= Exercise description =
Below are several records. Retype exactly those lines running from the one with "The height and width of the screenshot is (1191, 1479)." through the one with "You are a computer-use agent. Image", end lines included, and no others.

= Material provided =
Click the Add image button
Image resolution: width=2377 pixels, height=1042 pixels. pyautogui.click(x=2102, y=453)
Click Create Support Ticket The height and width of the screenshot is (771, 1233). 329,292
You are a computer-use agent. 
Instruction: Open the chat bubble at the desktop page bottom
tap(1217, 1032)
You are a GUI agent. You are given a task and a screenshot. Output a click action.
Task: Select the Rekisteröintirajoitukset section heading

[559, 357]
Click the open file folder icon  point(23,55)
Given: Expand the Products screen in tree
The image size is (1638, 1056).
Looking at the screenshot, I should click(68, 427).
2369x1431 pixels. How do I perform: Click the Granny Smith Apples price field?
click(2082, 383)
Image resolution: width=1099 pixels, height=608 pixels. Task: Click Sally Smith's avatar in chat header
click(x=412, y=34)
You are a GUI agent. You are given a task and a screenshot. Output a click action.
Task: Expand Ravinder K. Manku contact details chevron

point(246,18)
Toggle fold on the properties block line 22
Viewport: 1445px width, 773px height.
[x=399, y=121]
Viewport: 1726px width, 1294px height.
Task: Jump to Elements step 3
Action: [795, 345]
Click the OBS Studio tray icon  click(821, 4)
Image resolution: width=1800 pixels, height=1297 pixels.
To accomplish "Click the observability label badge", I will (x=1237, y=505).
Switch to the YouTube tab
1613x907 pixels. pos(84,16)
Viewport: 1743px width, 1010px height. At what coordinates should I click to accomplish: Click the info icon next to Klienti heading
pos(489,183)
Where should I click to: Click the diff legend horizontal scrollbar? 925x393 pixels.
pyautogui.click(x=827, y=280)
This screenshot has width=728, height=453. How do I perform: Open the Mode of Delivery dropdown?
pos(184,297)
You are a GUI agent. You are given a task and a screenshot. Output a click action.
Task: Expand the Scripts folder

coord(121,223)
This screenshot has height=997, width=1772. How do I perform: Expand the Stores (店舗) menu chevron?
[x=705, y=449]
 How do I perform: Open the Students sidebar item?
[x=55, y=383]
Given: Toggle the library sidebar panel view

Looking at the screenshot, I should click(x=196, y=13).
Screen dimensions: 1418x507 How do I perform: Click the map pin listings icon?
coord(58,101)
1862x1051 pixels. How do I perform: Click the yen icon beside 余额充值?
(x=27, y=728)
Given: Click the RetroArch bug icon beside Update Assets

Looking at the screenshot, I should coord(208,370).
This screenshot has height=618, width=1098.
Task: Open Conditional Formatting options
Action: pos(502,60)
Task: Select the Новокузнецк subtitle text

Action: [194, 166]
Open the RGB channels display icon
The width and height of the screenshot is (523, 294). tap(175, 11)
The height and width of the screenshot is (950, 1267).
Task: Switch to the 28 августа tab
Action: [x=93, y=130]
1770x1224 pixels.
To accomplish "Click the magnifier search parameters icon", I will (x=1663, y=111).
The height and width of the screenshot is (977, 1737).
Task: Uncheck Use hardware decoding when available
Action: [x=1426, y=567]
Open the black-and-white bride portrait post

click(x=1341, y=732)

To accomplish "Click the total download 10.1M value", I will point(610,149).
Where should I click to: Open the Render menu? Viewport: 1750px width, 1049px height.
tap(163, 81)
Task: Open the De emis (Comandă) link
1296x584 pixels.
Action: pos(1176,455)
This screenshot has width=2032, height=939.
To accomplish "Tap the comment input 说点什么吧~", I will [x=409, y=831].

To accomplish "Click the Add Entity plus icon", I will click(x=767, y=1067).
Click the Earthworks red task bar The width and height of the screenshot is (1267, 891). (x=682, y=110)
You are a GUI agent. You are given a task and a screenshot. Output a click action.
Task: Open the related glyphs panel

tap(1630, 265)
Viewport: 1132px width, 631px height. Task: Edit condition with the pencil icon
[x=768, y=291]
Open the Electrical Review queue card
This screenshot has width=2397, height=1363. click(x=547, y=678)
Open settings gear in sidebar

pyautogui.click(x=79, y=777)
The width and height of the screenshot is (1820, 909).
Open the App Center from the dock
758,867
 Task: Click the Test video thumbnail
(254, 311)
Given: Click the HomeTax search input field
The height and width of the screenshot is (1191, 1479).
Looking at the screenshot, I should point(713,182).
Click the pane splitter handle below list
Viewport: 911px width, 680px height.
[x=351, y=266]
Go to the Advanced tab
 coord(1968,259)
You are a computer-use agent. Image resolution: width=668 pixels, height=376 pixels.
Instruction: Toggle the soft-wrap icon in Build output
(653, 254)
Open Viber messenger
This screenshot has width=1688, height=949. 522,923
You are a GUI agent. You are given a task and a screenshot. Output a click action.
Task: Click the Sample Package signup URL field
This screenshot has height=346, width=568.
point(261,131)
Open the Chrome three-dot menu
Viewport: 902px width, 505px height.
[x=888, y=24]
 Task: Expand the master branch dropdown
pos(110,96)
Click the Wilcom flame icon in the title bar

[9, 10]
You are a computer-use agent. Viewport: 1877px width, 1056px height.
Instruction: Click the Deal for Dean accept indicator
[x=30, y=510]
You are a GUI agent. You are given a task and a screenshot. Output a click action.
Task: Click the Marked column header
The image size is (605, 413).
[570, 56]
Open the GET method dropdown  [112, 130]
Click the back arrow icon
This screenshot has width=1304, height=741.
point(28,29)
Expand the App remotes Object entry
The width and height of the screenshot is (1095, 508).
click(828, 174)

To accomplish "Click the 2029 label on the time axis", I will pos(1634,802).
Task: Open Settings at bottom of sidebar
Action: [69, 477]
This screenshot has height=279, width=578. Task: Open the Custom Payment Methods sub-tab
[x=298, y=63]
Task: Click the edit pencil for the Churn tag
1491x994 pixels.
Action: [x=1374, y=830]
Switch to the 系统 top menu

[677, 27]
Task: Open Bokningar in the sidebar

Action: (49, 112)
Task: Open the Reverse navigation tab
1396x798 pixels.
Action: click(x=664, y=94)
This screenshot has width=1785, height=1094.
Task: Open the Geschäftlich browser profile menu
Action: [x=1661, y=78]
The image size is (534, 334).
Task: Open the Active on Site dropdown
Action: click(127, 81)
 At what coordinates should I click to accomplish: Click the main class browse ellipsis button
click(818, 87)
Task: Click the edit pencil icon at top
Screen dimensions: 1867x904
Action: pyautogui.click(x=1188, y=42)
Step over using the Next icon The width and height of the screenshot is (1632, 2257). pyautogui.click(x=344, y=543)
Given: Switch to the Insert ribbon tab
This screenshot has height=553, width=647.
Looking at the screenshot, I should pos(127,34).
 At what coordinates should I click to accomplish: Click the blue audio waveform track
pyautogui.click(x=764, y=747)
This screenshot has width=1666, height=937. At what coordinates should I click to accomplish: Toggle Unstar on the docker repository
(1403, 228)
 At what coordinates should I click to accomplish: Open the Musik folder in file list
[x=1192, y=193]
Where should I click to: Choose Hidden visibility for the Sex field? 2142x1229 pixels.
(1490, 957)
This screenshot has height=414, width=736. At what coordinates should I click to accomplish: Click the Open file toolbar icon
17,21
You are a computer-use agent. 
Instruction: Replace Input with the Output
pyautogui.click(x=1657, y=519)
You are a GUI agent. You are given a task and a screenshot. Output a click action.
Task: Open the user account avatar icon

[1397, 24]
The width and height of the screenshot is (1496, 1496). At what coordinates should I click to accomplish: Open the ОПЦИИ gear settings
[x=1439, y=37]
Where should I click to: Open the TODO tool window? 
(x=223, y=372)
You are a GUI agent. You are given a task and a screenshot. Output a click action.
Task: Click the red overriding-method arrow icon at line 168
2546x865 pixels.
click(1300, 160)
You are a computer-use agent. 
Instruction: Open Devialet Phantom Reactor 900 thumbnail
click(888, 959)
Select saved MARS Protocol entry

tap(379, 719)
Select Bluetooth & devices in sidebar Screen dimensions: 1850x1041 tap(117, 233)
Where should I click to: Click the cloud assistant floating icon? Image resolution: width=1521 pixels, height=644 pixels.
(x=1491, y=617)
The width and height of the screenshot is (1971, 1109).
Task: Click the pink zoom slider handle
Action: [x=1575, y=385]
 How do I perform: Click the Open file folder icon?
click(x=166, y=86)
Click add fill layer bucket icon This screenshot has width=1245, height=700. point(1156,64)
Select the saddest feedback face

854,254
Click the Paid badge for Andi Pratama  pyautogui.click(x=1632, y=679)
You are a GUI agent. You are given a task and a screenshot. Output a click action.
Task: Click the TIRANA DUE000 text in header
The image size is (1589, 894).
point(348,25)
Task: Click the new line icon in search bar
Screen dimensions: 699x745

= Problem solution =
The height and width of the screenshot is (1191, 1479).
Looking at the screenshot, I should point(713,182).
Click the pane splitter handle below list
Viewport: 911px width, 680px height.
[x=351, y=266]
Go to the Advanced tab
 coord(1968,259)
You are a computer-use agent. Image resolution: width=668 pixels, height=376 pixels.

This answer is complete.